In another sense it is all extremely difficult. Because sincerity demands embodiment: truth wishes to consume us. It wishes to annihilate everything that is false about us, which is most or maybe all of what we think we are.
Sincerity III
And it seems that insincerity is the essence of sin. In the Gospels, the most accursed character is Judas—the traitor. Obviously the essence of betrayal is insincerity, but it goes in two directions. First is the insincerity to the other: the loyalty pledged and broken. Second is the insincerity to self. Judas was a disciple like all the others, and like all the others he knew who Jesus was (not only innocent and good but, perhaps, God).
To betray an innocent person requires a huge degree of self-deception (not only are you failing to embody your deepest truths, but often we try and trick ourselves, intellectually, that such a thing is justified) but to betray who you know to be God requires infinite self-deception. The other disciples were just as weak and imperfect: witness their fleeing at his capture or Peter’s triple denial. Judas was the same as them in all ways except the critical point that he betrayed Him.

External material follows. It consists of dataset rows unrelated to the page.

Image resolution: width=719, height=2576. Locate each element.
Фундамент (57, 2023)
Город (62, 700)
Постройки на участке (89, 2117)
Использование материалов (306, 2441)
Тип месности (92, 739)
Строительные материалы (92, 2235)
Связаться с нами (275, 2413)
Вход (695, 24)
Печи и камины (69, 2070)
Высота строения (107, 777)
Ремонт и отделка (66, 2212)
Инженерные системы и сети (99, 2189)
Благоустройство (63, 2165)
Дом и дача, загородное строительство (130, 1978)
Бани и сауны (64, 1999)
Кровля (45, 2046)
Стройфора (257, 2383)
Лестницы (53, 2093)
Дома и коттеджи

The other Gospel villains: Pilate and the Pharisees. The Pharisees are hypocrites, and Pilate knew Jesus’ innocence, and even wanted to save him, but caved in to the cries of the crowd. Models of insincerity.

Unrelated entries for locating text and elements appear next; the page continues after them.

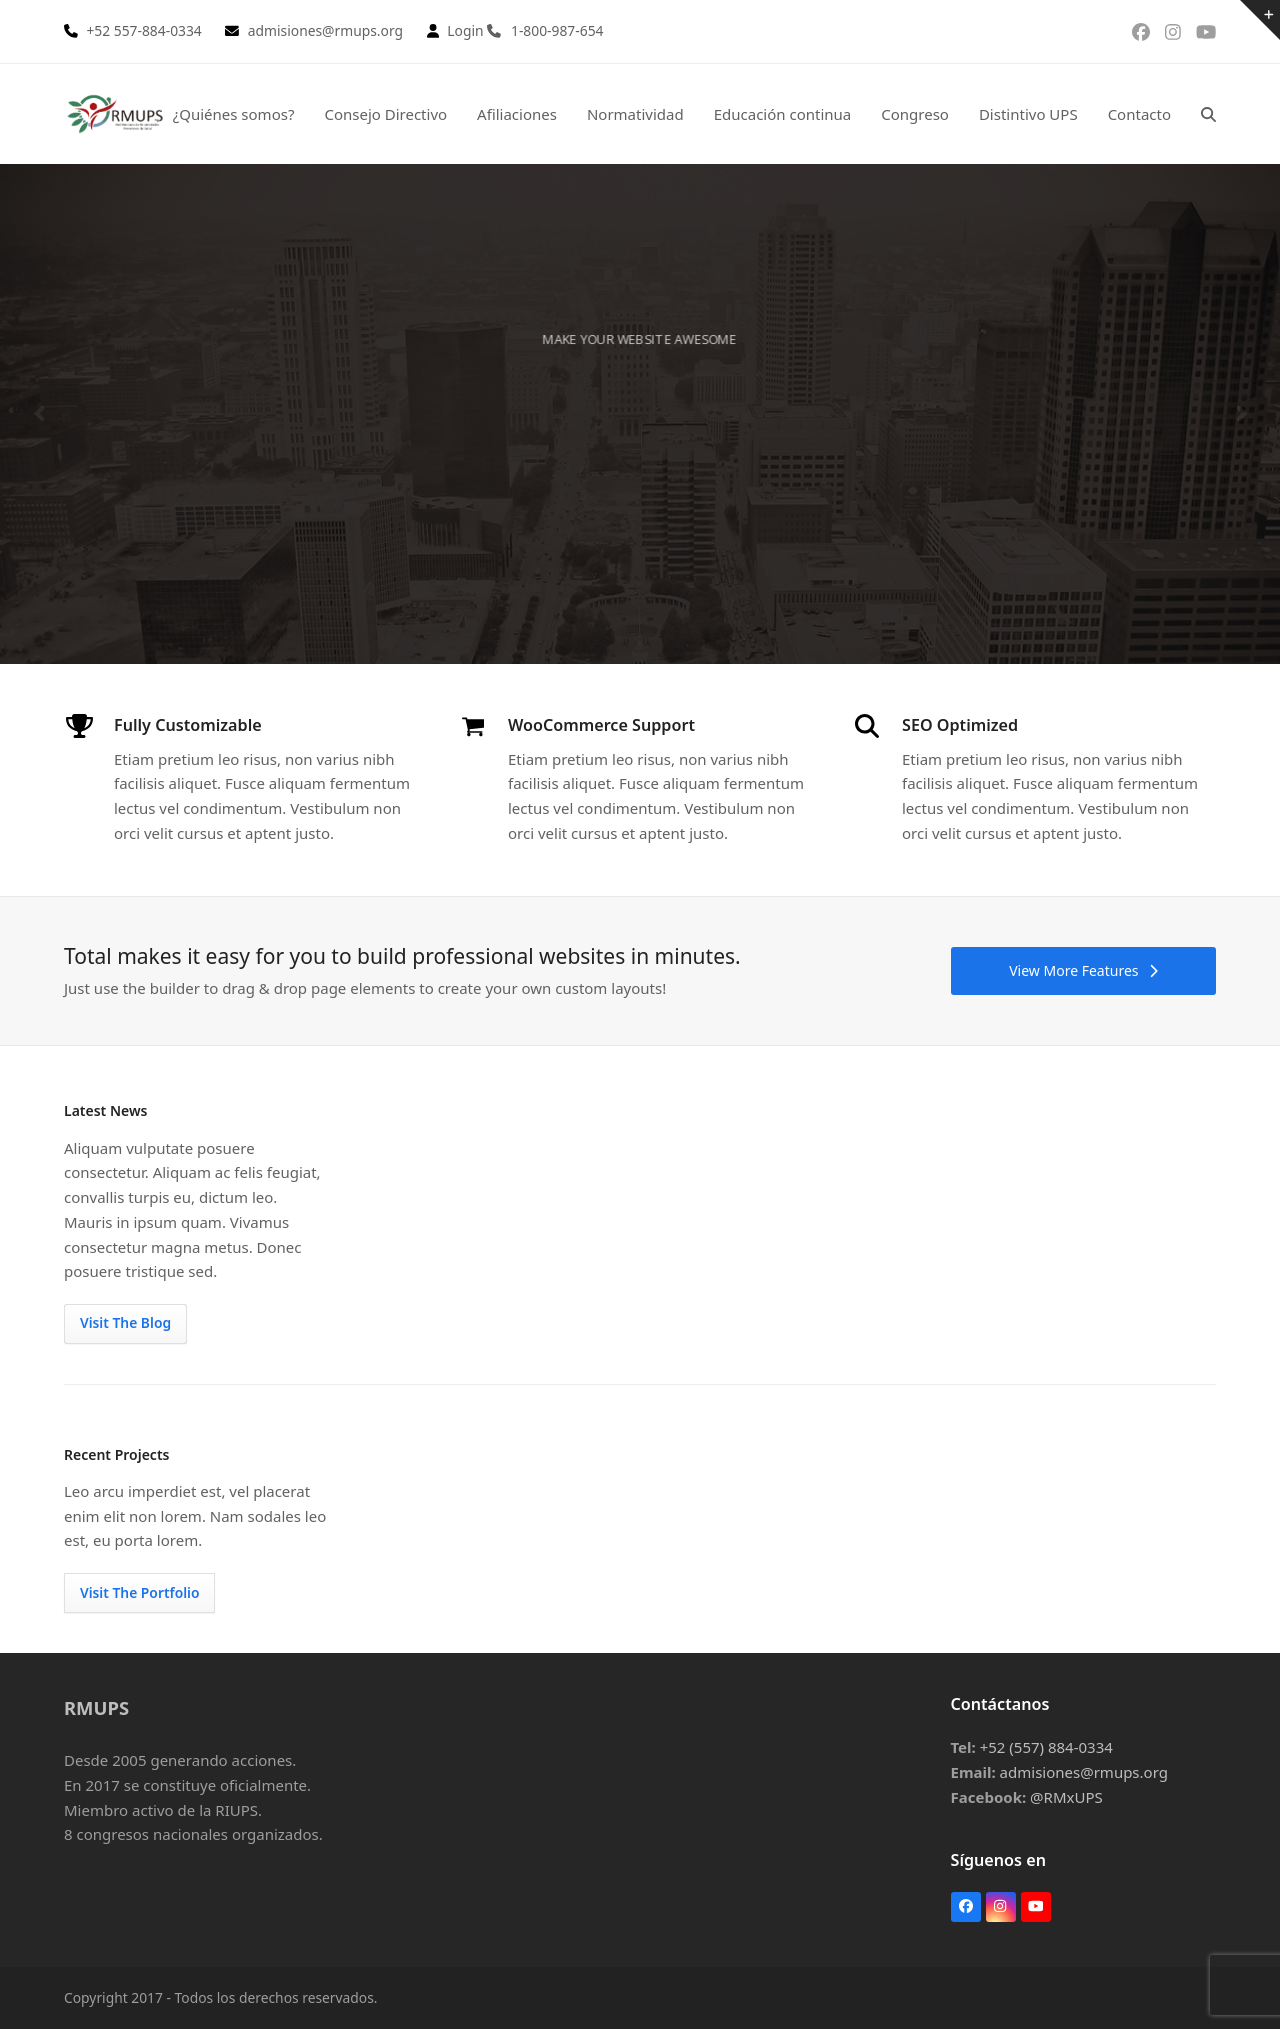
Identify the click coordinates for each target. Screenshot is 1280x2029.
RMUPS (96, 1707)
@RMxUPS (1066, 1797)
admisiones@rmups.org (1084, 1772)
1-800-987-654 (557, 30)
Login (465, 30)
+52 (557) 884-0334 (1046, 1747)
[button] (1208, 114)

And Satan prefigures Judas. He knew he had no right or even ability to overthrow God (how could he, glory of God’s creation, not have had this knowledge?), yet he must have deceived himself to do so. This is true to life: when I want to do something I know I shouldn’t (because, on sober reflection, I see it is immoral or ultimately detrimental) I deceive myself—through dishonest rationalisations I try to regain the rest and unity of being that sincerity signifies. I wish to create a new truth and abide in it (as Raskolikov wishes not only to commit his crime, but to be the type of person who can commit it).
Sincerity II
If insincerity underlies even the noblest actions it nullifies them, or worse. Simone Weil speaks of atheism as purification: “Religion in so far as it is a source of consolation is a hindrance to true faith; and in this sense atheism is a purification.” If you believe something because it comforts you, this is insincere, a self-evasion, and thus worthless.